New Zealand: UN Urges Government To Strengthen Women's Rights
The Government has been urged to strengthen women's rights in New Zealand by setting harder targets and improving resources across employment, health and education by the United Nations' Committee on the Elimination of Discrimination Against Women.
Tuesday, 31 July, 2012 - 13:16
The Committee said it "notes with concern a number of challenges" that continue to impede women's equality including violence against women, pay inequality and pay equity, the status of vulnerable groups, including women with disabilities, the impact of Canterbury's earthquakes on women, proposed cuts to legal aid and the adequacy of targets and benchmarks.

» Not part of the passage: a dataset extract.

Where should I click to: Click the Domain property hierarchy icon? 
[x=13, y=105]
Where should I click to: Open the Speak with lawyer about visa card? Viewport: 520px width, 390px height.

"This is one of the most comprehensive, independent reports on the status of women's rights in New Zealand and its recommendations make it clear that we must act quickly if we want to continue to be a world leader in women's equality," says Equal Employment Opportunities Commissioner Dr Judy McGregor.
"The Committee recognised that New Zealand is on the cusp and identified areas of regression in women's rights as well as progress".
The Committee's recommendations include:
the establishment of a Human Rights Select Committee in Parliament to improve oversight on human rights and gender equality;
the development of a national action plan for women and adequate funding for the Ministry of Women's Affairs;
the systematic collection of data on harmful practices including cyber bullying targeting teenage girls;
improved reporting of domestic and sexual violence, strengthened training for police and judiciary on violence against women;
more help for M?ori and migrant women and higher level representation on the Task Force for Action on Violence within Families;
a review by the government of targets, goals and time frames for advancing women in decision-making positions;
a systematic programme to ensure parents understand the voluntary nature of school donations and to collect data on the real cost of education to parents;
implementation of measures to decrease the drop out rates among Maori girls;
extension of paid parental leave to seasonal and fixed-term workers currently excluded, and to men in their own right;
establishment of a monitoring mechanism for gender pay inequity to replace the dis-established Pay and Employment Equity Unit;
enforce equal pay for work of equal value and make public service chief executives accountable for pay parity;
review of the abortion law improvement in mental health services for young women, minority and M?ori and Pacific women;
improvement in access to and the quality of health services for lesbian women and transgendered people;
revision of the legal minimum age of marriage to 18 years without any exceptions for parental consent to address the issue of forced marriage in migrant communities.
Women's employment rights were a big focus of the Committee's final comments. It noted "with concern" the high level of unemployment, especially among young women and within ethnic minority groups. It also noted the persistence of occupational segregation for women. While commending New Zealand for extending paid parental leave to the self-employed, the Committee wants new legislation to cover seasonal workers who are currently discriminated against and men in their own right.
Proposed legislative changes to collective bargaining also attract criticism and the Committee wants the Government to "carry out an independent evaluation of the gendered impact of the reform of collective bargaining and ensure that it does not negatively affect women's employment and trade union rights."
Many of the New Zealand Human Rights Commission's recommendations were picked up by the Committee who received a high-level delegation headed by the Minister of Women's Affairs Jo Goodhew in New York last month (July). Members of the Commission and women's civil society groups also attended and spoke to the Committee.
In its report the Committee welcomed the presence and the contribution of the NZHRC to its work.